Reproduce the entries below exactly, but only from the line containing "Open the Share dropdown arrow" to the line containing "Task: Click the robot assistant avatar icon", inclusive.

********************

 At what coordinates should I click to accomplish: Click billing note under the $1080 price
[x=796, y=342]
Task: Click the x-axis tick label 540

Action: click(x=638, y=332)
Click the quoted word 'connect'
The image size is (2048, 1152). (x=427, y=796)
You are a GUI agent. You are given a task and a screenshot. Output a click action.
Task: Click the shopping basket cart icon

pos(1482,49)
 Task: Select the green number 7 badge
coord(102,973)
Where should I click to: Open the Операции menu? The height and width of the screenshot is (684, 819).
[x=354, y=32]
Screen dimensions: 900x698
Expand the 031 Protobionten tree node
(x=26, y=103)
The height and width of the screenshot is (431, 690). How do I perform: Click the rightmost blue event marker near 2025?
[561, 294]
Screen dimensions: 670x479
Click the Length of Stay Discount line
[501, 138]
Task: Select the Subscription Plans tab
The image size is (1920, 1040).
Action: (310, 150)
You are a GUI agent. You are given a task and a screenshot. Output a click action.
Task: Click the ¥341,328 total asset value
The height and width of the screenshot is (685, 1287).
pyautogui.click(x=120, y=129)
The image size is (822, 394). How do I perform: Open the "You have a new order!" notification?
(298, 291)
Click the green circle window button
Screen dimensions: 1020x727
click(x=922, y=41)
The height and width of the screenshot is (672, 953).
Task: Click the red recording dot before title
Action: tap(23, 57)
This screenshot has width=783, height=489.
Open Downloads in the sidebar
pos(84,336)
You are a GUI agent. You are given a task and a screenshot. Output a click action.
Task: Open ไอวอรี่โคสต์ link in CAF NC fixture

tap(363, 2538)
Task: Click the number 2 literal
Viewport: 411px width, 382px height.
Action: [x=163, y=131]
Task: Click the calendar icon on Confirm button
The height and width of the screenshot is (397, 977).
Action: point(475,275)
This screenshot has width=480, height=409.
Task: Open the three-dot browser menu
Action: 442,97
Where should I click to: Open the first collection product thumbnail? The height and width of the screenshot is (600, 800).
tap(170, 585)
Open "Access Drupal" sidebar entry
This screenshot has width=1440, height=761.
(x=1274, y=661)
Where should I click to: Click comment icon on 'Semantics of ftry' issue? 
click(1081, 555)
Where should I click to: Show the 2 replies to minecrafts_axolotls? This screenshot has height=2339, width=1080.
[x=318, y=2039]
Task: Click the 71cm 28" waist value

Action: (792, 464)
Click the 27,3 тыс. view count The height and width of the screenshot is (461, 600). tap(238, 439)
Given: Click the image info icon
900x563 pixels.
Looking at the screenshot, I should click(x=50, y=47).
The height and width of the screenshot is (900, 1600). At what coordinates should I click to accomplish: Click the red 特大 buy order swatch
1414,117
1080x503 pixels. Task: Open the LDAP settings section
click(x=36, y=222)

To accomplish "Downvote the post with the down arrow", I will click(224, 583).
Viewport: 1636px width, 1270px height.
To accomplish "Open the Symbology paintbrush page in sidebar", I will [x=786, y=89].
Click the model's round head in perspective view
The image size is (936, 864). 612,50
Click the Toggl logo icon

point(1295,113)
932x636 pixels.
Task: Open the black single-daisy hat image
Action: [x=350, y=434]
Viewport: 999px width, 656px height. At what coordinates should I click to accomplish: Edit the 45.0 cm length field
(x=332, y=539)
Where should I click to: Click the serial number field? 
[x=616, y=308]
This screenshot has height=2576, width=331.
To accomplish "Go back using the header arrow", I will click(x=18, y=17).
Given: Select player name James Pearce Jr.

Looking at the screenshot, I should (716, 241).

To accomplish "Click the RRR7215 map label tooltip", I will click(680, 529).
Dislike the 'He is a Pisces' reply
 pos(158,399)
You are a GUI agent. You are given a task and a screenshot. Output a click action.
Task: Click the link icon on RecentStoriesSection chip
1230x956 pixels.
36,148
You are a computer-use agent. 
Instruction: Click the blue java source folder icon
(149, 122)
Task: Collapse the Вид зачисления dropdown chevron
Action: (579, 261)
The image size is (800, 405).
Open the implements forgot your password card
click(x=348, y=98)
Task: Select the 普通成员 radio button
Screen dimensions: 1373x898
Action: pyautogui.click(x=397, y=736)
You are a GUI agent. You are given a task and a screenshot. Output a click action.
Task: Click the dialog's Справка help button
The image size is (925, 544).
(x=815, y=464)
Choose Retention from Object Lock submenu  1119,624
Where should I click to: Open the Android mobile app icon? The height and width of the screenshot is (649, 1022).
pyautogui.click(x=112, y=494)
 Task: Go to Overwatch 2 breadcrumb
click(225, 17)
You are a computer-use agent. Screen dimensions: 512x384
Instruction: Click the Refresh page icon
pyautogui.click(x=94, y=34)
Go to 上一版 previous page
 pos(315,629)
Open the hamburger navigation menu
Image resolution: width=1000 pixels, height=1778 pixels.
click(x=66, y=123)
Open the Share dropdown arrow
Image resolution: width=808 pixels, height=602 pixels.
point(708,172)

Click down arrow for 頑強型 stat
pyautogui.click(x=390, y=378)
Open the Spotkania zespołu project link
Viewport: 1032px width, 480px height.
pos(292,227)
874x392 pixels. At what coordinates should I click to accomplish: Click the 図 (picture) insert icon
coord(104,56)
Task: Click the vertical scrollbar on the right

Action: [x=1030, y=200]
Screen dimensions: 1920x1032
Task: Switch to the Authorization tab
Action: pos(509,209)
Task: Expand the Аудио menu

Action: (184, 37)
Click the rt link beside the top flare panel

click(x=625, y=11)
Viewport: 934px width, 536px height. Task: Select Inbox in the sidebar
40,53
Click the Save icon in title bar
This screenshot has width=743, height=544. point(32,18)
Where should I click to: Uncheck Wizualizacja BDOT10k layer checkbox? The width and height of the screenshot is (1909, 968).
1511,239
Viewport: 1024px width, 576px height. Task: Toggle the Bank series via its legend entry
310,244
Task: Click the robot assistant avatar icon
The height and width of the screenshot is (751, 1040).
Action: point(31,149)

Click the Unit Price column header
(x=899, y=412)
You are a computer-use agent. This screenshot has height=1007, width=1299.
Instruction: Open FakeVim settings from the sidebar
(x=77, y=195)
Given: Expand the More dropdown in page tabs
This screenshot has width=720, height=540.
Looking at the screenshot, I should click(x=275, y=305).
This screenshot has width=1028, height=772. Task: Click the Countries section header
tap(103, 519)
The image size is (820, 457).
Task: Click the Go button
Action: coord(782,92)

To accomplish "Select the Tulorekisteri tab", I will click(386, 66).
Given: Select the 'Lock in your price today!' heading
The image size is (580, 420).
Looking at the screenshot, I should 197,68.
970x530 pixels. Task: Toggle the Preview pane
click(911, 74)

********************

- Exercise output -
Open the Share dropdown arrow
Image resolution: width=808 pixels, height=602 pixels.
point(708,172)

Click down arrow for 頑強型 stat
pyautogui.click(x=390, y=378)
Open the Spotkania zespołu project link
Viewport: 1032px width, 480px height.
pos(292,227)
874x392 pixels. At what coordinates should I click to accomplish: Click the 図 (picture) insert icon
coord(104,56)
Task: Click the vertical scrollbar on the right

Action: [x=1030, y=200]
Screen dimensions: 1920x1032
Task: Switch to the Authorization tab
Action: pos(509,209)
Task: Expand the Аудио menu

Action: (184, 37)
Click the rt link beside the top flare panel

click(x=625, y=11)
Viewport: 934px width, 536px height. Task: Select Inbox in the sidebar
40,53
Click the Save icon in title bar
This screenshot has width=743, height=544. point(32,18)
Where should I click to: Uncheck Wizualizacja BDOT10k layer checkbox? The width and height of the screenshot is (1909, 968).
1511,239
Viewport: 1024px width, 576px height. Task: Toggle the Bank series via its legend entry
310,244
Task: Click the robot assistant avatar icon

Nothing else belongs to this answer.